● Input:
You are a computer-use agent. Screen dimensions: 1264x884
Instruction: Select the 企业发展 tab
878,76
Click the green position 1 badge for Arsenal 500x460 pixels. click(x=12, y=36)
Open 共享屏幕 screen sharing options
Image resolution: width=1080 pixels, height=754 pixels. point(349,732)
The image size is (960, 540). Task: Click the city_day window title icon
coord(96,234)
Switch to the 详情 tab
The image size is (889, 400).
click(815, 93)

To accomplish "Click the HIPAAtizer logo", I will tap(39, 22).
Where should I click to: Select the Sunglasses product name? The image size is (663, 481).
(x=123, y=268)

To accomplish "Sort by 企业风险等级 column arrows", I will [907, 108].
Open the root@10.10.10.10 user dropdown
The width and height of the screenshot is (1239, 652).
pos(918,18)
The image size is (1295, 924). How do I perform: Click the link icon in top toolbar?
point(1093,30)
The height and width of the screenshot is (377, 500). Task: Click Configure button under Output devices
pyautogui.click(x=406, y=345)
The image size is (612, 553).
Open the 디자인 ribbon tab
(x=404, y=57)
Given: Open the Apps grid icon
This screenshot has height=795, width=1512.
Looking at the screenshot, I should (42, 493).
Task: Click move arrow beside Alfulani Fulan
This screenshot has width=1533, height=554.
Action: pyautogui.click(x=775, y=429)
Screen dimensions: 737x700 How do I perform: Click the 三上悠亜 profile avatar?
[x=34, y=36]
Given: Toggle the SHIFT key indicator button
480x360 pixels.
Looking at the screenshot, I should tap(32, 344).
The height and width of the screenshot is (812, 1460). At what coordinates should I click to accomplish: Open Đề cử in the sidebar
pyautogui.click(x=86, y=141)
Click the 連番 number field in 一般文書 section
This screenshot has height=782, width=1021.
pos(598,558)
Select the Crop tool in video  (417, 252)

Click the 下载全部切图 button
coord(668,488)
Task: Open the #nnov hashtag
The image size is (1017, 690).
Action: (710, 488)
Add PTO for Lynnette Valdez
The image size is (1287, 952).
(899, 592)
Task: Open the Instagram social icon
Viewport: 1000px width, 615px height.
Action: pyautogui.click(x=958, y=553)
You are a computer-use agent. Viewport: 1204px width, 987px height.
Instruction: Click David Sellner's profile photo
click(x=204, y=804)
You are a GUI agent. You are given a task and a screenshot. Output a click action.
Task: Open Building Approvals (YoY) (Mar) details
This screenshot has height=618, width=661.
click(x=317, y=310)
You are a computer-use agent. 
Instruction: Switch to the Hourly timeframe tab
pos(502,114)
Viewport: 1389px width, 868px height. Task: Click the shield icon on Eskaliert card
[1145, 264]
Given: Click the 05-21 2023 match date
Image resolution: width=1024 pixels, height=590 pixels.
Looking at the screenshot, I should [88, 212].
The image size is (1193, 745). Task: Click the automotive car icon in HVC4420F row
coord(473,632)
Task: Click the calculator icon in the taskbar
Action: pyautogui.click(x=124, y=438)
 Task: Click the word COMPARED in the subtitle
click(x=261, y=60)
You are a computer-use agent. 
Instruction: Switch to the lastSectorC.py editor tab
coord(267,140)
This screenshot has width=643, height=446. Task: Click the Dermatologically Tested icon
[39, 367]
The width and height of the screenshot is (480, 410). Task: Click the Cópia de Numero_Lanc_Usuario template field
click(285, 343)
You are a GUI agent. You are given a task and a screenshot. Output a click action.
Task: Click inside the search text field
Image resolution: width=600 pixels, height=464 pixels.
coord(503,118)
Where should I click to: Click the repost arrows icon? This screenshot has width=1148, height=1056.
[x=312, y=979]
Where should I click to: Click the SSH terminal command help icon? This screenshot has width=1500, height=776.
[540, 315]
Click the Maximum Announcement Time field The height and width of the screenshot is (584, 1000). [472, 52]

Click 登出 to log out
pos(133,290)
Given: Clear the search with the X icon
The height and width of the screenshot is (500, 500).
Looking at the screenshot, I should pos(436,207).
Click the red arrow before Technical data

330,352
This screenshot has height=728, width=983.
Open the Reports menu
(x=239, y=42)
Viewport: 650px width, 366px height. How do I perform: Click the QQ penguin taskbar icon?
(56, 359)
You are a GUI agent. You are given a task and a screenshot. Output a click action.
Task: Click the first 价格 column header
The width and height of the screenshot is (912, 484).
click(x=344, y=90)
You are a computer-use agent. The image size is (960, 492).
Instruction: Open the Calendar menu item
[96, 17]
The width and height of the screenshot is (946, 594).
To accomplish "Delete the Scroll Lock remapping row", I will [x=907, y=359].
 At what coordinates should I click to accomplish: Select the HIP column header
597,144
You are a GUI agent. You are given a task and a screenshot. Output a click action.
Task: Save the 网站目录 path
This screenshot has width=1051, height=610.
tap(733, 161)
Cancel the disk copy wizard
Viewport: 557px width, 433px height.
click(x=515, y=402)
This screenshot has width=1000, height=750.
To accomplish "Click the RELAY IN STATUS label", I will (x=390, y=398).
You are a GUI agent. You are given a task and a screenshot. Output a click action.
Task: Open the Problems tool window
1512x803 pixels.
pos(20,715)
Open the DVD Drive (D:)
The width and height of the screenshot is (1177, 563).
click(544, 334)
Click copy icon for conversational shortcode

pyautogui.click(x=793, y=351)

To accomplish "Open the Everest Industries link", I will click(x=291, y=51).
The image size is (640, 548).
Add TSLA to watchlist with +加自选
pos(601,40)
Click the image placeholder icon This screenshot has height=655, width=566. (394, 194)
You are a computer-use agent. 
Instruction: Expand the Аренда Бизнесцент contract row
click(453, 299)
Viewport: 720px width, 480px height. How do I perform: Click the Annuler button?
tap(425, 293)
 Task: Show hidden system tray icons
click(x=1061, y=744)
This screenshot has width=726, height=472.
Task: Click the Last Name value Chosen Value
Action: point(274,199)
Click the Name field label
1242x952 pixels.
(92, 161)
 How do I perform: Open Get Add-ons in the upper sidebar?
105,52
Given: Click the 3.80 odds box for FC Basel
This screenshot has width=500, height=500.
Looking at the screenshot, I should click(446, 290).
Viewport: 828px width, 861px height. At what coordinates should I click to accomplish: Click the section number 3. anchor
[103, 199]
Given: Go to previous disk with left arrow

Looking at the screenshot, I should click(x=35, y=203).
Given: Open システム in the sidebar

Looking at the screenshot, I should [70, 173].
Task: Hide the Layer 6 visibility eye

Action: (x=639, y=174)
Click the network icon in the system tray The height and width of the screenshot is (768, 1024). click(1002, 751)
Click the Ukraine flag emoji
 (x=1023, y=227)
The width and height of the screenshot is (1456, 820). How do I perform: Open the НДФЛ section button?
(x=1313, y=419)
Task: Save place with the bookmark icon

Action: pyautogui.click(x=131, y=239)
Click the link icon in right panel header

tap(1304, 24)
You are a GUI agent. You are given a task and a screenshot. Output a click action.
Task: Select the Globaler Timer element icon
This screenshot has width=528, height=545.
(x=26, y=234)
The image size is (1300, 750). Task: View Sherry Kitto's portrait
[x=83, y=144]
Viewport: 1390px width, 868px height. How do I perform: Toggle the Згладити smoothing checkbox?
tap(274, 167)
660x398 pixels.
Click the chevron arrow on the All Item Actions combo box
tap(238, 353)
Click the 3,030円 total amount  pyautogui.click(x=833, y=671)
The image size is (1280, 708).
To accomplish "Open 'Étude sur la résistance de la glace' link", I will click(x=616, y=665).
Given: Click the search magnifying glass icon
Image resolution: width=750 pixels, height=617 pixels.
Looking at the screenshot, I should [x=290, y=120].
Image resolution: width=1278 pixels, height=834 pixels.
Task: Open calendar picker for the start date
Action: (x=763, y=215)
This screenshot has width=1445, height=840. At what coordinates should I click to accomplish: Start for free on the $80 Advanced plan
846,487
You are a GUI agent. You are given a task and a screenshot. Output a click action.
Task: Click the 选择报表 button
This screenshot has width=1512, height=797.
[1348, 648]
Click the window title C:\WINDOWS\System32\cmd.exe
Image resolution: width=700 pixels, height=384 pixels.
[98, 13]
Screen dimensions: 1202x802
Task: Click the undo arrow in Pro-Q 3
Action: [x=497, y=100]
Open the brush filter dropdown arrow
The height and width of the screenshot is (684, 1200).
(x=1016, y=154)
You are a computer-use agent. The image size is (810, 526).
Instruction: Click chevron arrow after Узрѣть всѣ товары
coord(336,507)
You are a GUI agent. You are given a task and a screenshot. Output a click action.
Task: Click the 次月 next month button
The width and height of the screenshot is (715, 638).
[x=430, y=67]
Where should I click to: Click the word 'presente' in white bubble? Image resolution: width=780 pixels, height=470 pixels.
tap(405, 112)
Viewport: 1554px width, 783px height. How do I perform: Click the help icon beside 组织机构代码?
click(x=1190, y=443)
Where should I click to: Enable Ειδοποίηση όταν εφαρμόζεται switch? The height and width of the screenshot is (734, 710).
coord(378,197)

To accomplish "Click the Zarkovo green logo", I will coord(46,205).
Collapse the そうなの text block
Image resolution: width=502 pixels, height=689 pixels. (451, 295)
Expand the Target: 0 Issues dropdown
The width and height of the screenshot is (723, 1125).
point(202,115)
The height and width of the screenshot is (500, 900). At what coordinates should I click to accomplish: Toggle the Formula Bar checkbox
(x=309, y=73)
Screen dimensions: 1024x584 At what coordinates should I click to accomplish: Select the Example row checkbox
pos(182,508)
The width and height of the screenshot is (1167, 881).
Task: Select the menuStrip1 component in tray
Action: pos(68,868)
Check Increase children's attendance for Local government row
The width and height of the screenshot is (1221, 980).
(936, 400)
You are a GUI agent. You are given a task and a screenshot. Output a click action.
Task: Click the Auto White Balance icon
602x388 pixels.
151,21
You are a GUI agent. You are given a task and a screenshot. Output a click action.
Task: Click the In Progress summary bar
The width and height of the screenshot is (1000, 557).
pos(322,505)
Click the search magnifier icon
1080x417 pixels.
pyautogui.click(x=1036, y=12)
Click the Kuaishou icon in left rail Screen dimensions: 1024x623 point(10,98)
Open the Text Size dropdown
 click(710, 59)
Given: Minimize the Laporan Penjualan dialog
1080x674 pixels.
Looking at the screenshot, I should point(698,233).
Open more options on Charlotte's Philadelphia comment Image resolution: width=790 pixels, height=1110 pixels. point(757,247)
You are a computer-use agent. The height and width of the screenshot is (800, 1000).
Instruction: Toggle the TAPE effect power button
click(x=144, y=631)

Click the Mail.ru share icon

● Aim of the exercise: Which lines above contain the word "will"? Show each of them.

● Task output:
To accomplish "Click the HIPAAtizer logo", I will tap(39, 22).
To accomplish "Sort by 企业风险等级 column arrows", I will [907, 108].
To accomplish "Delete the Scroll Lock remapping row", I will [x=907, y=359].
To accomplish "Click the RELAY IN STATUS label", I will (x=390, y=398).
To accomplish "Open the Everest Industries link", I will click(x=291, y=51).
To accomplish "Open 'Étude sur la résistance de la glace' link", I will click(x=616, y=665).
To accomplish "Click the Zarkovo green logo", I will coord(46,205).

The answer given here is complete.